DATE: Friday, July 18, 1997 TAG: 9707180627 SECTION: FRONT PAGE: A11 EDITION: FINAL SOURCE: BY STEVE STONE, STAFF WRITER LENGTH: 31 lines
The tropics are heating up.
The first storm of the year to threaten the U.S. coast was hovering off Louisiana on Friday with 60 mph winds - and gaining strength.
At 5 p.m., the center of Danny was about 110 miles south-southwest of New Orleans. A tropical storm warning and a hurricane watch were in effect for 350 miles, from Louisiana to Alabama.
The outer rain bands of the storm already were affecting the coast. Hundreds of workers left oil and gas platforms in the Gulf of Mexico, and Louisiana officials encouraged coastal residents to move to safety.
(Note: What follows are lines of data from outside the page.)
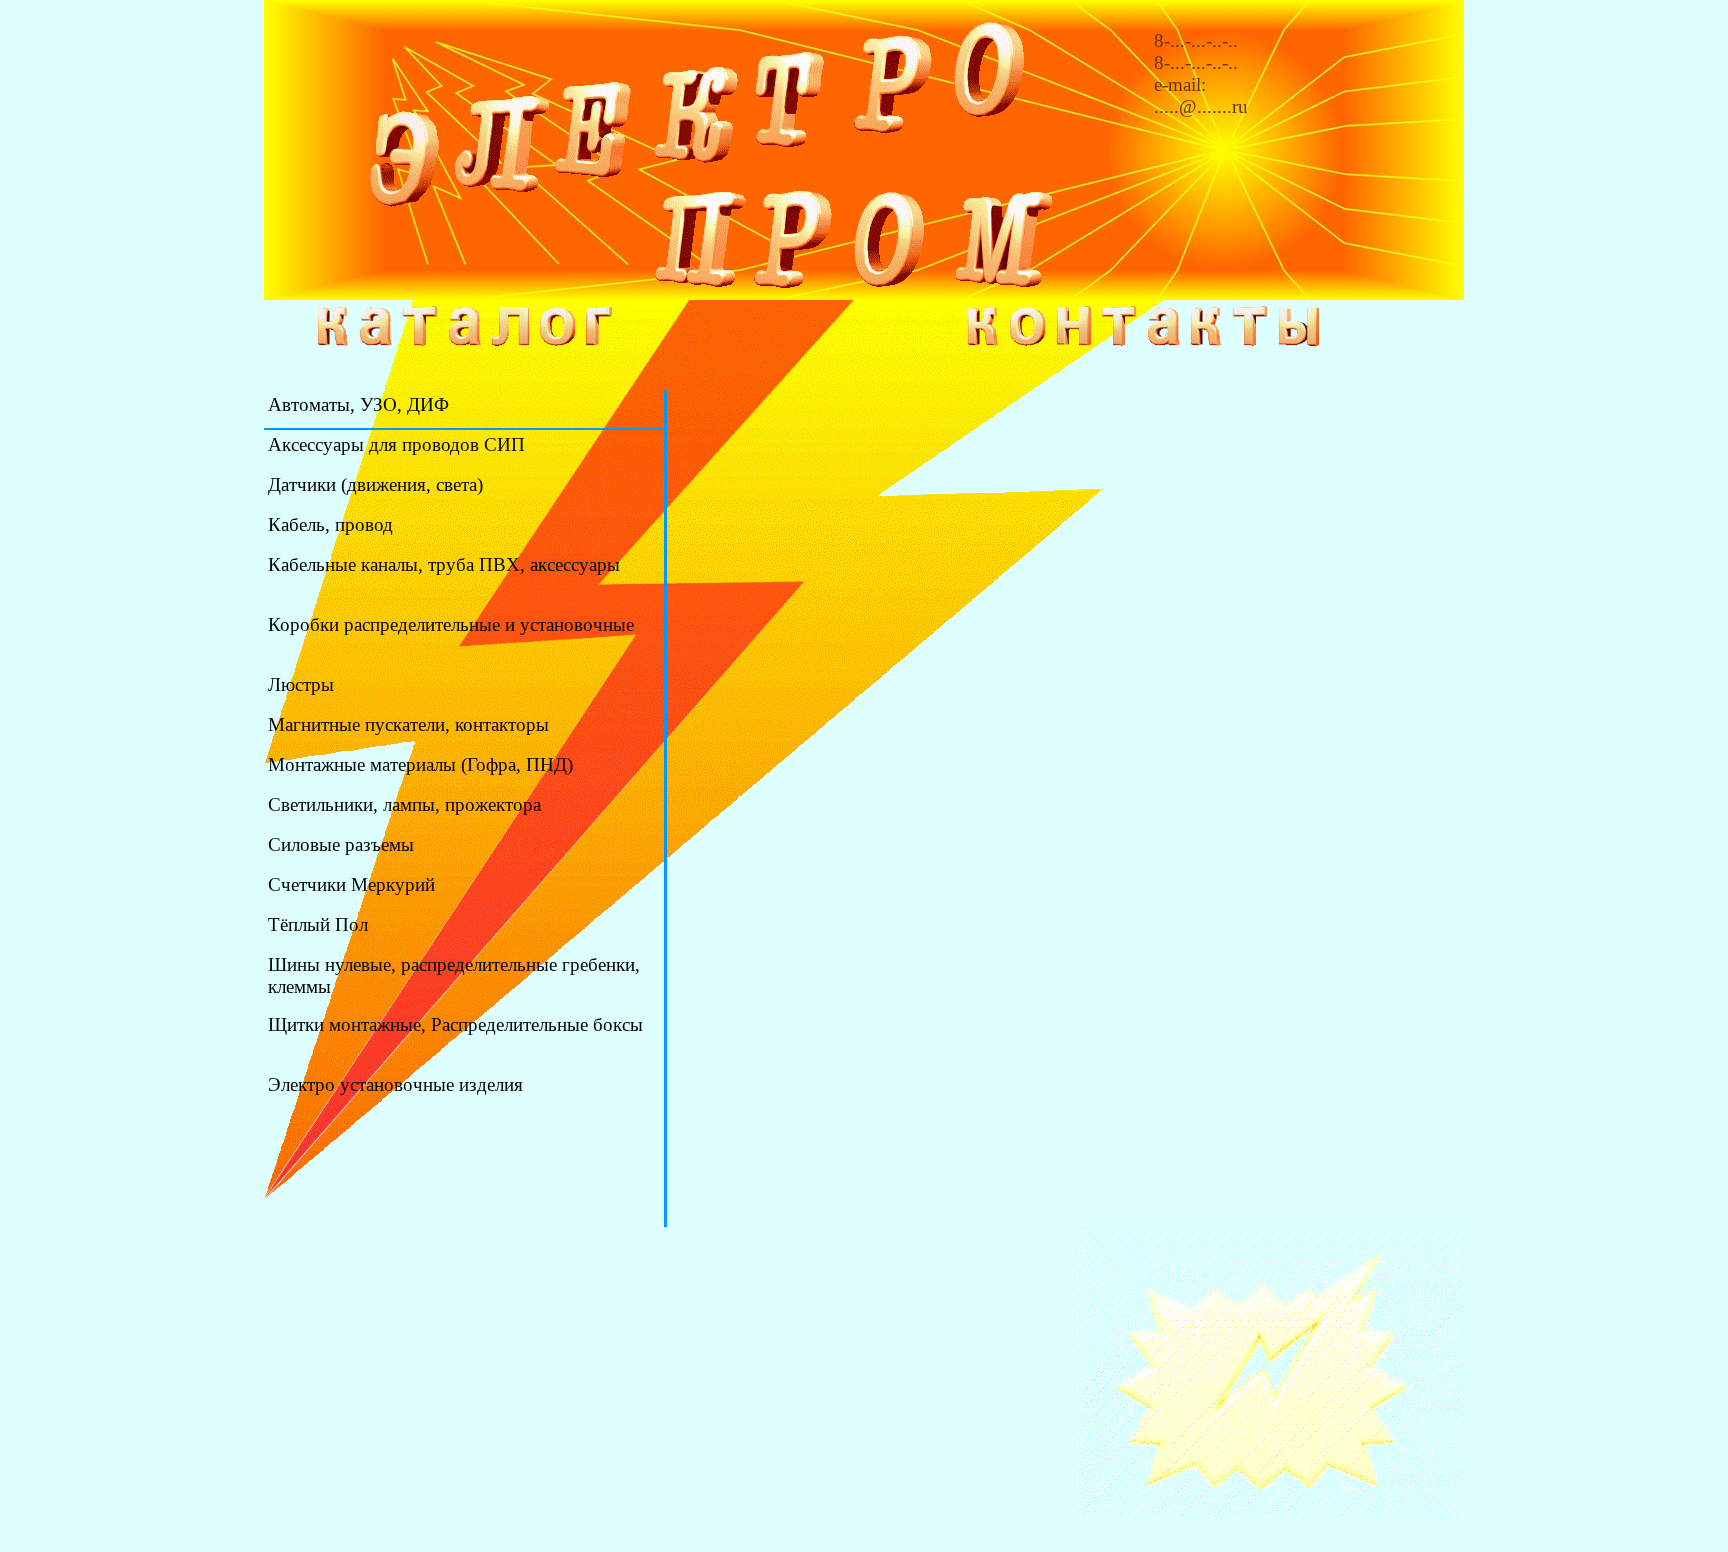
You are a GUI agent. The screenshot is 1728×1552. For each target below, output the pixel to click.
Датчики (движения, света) (375, 484)
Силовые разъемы (341, 844)
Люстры (301, 684)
``Danny is moving little,'' said Lixion Avila, a forecaster at the National Hurricane Center in Miami. ``Danny should begin to move very slowly toward the northeast. On this track, the center of Danny should cross the coast early Friday.''
``The slow movement of Danny means that heavy rains - 5 to 10 inches or higher - could occur over portions of southeastern Louisiana and southern Mississippi during the next few days,'' Avila said.
Even as it tracked Danny, the Hurricane Center was keeping tabs on another storm - the first to pop up in the tropics between Africa and the Caribbean this year.
At 5 p.m., Tropical Depression 5 was 350 miles east of the Windward Islands, moving west-northwest near 14 mph, heading toward the Lesser Antilles with 35 mph winds.